== Data

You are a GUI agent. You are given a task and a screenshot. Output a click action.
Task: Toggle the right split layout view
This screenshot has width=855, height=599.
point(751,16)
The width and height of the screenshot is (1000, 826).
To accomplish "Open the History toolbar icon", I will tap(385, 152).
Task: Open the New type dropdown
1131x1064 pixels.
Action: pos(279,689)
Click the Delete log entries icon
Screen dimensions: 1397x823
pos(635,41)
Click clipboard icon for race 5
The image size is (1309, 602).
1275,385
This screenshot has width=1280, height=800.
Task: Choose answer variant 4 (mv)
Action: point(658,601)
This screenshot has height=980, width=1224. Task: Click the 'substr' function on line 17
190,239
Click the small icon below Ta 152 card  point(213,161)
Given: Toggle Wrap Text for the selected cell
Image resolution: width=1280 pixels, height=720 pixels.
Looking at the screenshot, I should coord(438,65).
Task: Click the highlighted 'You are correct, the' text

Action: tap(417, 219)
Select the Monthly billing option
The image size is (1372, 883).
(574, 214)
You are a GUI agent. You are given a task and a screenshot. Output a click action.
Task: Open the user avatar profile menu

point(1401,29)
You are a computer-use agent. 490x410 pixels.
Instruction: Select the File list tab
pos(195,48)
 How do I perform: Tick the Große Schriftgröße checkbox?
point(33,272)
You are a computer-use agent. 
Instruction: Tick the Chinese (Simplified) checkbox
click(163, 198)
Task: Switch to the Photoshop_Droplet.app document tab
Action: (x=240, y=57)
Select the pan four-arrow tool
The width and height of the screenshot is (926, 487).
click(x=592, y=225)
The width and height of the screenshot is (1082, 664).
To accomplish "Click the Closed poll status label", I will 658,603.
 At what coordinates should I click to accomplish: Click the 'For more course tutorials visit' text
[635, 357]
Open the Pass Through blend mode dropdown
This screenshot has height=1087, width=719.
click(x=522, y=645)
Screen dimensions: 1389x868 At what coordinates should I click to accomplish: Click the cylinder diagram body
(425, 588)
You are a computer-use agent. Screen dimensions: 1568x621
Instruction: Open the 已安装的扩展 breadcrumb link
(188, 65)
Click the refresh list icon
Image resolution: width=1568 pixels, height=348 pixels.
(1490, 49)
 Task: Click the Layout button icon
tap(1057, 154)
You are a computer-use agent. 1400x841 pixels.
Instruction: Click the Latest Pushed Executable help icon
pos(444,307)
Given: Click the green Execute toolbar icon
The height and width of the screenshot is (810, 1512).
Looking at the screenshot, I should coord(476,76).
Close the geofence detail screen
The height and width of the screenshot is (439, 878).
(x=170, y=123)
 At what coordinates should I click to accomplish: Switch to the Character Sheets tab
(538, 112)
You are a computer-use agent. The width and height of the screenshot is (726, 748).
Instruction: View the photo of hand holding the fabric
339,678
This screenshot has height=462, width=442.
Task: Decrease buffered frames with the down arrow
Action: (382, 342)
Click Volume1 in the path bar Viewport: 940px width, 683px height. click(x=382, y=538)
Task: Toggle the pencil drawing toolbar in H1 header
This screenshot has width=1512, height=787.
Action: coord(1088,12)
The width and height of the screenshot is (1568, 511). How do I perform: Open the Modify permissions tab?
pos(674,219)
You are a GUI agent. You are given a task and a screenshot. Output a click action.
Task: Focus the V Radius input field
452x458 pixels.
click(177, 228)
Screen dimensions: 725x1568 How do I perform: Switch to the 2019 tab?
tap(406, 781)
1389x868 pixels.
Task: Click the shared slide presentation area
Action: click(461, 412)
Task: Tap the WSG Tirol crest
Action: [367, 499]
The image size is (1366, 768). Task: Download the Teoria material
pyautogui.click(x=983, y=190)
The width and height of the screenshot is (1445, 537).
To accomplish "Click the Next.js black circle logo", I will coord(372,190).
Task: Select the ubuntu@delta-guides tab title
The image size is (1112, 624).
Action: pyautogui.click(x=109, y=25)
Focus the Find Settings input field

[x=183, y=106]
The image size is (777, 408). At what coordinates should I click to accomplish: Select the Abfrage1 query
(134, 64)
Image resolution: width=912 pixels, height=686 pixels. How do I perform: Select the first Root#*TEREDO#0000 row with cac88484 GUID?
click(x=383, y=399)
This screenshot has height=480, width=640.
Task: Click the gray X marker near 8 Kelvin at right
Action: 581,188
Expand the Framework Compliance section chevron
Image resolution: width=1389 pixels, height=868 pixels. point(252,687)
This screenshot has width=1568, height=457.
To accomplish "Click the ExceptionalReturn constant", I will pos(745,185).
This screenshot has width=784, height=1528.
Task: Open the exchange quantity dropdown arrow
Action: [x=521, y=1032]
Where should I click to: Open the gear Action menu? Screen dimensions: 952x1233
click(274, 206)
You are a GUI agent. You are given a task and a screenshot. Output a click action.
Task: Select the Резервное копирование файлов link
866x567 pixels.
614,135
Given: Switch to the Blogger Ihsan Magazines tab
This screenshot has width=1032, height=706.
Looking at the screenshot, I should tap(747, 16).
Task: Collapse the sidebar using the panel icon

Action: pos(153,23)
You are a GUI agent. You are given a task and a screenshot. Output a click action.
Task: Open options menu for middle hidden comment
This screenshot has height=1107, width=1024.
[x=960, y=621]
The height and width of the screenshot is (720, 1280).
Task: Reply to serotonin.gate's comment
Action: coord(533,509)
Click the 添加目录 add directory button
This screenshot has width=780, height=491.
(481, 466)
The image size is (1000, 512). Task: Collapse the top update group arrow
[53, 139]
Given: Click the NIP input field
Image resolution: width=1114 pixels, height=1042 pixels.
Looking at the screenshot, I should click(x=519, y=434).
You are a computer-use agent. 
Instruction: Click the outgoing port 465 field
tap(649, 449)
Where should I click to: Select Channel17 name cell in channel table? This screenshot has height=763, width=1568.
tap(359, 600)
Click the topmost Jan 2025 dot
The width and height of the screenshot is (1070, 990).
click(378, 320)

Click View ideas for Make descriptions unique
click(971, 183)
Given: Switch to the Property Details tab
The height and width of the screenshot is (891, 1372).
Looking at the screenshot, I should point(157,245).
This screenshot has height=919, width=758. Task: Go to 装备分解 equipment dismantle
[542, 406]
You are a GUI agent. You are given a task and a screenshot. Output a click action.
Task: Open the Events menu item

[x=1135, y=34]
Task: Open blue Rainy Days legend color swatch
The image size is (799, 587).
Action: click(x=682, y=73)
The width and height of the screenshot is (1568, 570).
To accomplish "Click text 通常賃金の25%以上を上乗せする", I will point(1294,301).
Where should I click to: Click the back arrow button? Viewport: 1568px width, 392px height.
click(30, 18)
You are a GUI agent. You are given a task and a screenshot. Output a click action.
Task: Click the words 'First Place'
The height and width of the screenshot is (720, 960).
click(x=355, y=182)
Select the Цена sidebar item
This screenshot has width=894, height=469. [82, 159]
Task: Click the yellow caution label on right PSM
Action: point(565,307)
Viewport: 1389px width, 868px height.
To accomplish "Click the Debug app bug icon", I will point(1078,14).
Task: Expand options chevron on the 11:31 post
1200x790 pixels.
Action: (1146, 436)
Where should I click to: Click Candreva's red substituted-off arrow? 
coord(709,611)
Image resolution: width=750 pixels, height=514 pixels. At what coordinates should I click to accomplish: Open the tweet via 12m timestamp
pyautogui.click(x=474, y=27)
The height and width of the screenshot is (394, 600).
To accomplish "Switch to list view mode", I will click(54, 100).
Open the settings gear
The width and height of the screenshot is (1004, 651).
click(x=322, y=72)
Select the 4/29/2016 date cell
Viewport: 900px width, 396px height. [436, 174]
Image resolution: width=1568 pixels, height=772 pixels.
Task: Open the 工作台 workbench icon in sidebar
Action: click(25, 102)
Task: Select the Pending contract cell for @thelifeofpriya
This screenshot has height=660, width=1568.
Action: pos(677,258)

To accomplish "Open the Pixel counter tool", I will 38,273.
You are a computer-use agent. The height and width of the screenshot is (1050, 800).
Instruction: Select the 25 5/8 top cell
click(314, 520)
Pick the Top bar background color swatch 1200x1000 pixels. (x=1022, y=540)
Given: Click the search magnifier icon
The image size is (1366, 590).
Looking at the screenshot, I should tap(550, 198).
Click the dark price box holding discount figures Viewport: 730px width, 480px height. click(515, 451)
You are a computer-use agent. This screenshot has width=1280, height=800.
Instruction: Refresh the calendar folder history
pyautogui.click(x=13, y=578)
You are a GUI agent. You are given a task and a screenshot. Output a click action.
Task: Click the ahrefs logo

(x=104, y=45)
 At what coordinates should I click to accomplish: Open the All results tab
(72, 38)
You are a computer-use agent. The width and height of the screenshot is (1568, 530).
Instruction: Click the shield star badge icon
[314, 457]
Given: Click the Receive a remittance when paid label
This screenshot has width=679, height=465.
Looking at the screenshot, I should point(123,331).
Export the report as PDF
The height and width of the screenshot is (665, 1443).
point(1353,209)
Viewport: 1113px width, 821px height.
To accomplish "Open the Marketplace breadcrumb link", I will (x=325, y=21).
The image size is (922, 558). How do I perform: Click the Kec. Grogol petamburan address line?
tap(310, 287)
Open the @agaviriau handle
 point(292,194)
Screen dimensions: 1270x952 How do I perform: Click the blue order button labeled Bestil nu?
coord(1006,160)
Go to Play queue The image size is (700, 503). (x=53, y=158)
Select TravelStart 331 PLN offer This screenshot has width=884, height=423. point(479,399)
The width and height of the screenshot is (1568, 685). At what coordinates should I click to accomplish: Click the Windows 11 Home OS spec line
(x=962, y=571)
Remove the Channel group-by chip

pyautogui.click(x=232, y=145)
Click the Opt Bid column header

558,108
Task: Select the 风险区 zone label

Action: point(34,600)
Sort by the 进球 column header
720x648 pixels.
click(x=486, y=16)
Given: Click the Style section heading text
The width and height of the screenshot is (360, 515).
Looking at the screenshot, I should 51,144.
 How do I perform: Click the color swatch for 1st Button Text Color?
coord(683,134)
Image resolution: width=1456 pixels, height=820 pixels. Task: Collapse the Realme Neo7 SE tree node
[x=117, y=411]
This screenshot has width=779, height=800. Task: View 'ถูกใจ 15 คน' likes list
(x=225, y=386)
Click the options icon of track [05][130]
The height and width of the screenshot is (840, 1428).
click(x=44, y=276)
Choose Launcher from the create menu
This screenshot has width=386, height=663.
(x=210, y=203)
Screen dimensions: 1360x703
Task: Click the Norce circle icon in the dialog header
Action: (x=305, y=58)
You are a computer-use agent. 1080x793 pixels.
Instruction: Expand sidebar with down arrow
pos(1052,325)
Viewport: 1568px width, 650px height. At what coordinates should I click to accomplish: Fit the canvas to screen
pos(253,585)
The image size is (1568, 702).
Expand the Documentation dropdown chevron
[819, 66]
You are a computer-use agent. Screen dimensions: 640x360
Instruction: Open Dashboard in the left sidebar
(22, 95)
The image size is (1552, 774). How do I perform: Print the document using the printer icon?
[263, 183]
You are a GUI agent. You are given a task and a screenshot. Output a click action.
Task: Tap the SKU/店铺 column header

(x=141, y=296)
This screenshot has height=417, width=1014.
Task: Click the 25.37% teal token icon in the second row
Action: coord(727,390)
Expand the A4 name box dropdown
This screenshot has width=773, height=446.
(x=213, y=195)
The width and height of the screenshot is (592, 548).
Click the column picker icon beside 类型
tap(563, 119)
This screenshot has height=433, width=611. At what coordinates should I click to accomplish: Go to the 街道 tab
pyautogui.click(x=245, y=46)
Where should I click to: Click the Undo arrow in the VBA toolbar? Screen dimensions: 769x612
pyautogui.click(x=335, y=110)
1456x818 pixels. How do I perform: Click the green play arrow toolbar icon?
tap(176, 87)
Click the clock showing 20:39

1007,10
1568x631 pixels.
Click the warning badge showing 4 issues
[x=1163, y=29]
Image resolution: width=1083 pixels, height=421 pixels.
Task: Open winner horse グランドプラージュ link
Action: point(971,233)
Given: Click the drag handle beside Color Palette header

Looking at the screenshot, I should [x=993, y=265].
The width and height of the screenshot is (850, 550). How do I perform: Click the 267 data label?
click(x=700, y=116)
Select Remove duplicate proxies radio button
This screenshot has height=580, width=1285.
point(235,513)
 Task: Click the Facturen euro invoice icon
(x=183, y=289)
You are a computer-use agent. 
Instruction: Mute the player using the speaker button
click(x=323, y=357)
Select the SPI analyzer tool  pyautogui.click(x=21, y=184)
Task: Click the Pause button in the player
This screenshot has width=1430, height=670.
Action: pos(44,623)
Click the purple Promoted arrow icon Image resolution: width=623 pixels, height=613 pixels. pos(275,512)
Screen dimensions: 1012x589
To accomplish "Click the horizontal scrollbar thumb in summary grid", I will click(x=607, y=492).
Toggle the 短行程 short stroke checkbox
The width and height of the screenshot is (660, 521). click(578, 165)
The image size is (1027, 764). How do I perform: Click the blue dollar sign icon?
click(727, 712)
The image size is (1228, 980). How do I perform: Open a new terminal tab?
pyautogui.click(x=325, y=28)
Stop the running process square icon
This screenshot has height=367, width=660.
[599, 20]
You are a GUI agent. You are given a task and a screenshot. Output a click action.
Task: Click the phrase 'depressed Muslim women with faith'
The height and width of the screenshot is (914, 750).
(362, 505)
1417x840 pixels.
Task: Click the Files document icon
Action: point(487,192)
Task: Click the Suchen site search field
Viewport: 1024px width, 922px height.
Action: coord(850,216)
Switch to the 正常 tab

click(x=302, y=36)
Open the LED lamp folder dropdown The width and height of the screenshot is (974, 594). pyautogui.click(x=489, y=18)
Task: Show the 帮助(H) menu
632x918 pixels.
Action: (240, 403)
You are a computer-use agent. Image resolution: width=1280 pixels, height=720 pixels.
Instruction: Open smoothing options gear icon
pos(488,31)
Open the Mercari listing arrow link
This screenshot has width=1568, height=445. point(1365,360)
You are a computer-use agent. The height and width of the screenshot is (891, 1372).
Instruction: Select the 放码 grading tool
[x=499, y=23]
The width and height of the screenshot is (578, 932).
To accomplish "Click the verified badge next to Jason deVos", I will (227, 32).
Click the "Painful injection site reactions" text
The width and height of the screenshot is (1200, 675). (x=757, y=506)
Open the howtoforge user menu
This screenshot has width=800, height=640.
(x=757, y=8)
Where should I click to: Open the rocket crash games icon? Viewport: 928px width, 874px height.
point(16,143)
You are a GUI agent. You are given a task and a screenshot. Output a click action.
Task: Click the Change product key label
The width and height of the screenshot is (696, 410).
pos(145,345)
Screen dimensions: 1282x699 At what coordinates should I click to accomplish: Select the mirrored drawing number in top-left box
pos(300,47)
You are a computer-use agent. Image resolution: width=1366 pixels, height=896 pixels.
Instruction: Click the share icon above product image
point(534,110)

====

* _Problem to work on_: Every line in the data above that contains "search" needs to be copied.

* _Solution for this problem_:
Given: Click the search magnifier icon
Task: Click the Suchen site search field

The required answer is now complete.